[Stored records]
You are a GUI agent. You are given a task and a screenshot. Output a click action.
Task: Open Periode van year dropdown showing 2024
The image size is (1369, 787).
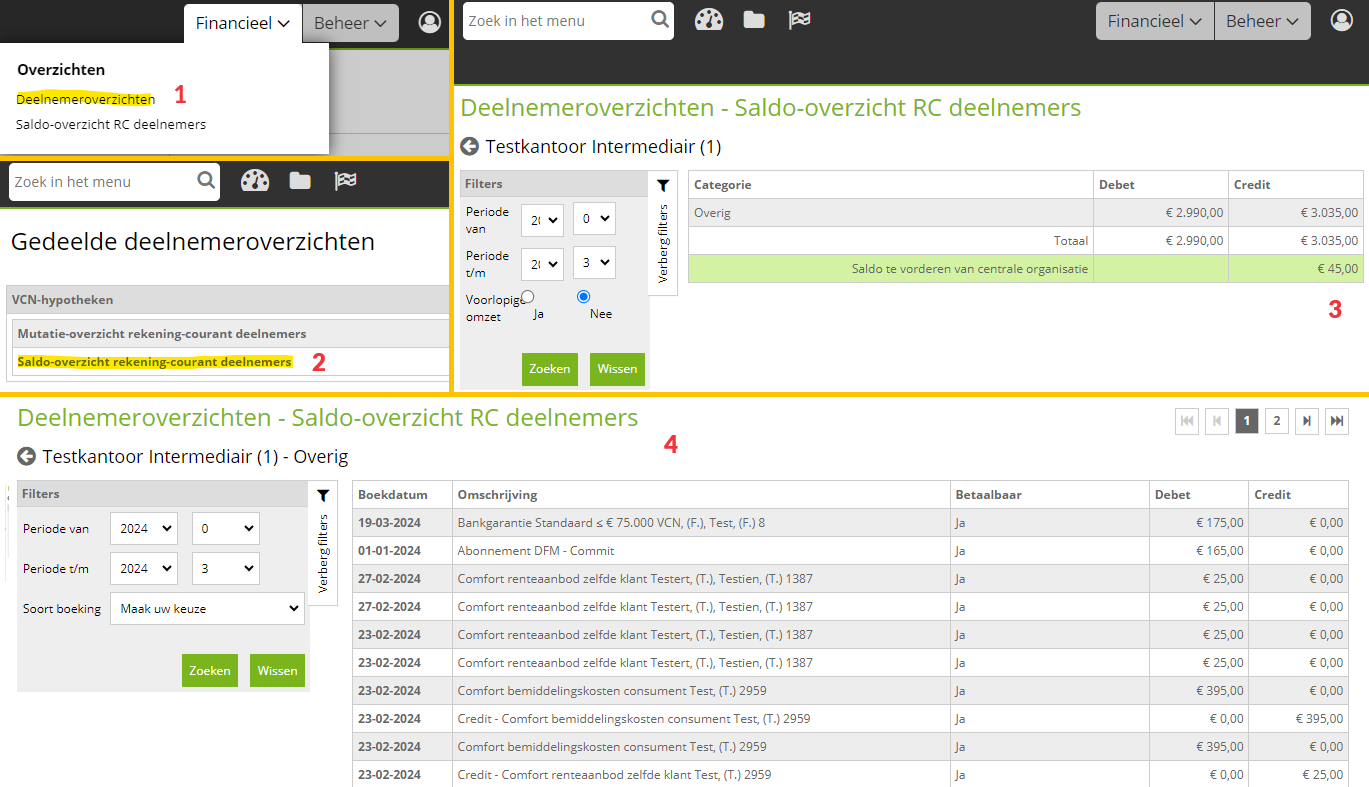[143, 528]
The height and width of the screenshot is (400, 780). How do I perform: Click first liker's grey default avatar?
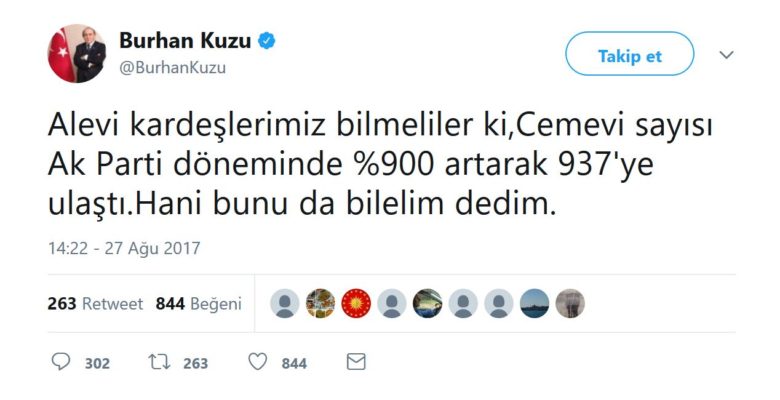285,303
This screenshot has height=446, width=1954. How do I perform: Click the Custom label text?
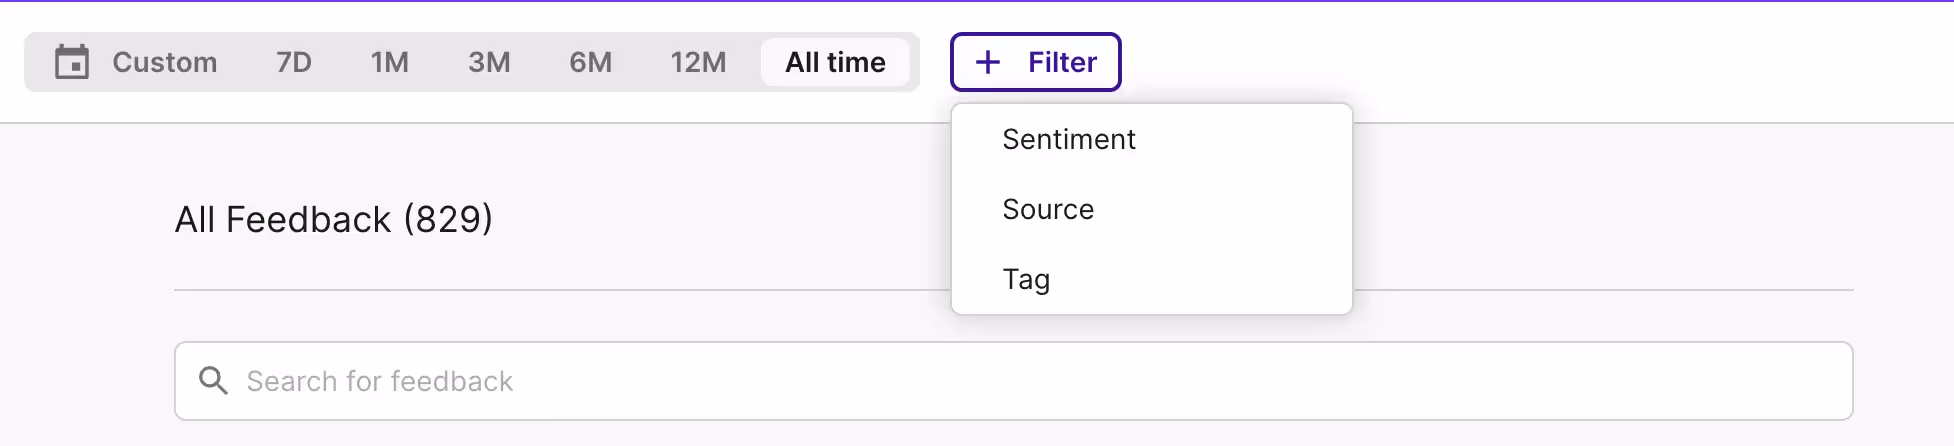coord(165,62)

Task to carry out: The answer is the run of lines from the one with "The image size is (1369, 787)." through the final line of the data, copied exactly, and nothing else; no pictures.

Reply to the exercise:
The image size is (1369, 787).
[143, 528]
The height and width of the screenshot is (400, 780). How do I perform: Click first liker's grey default avatar?
285,303
This screenshot has height=446, width=1954. How do I perform: Click the Custom label text?
coord(165,62)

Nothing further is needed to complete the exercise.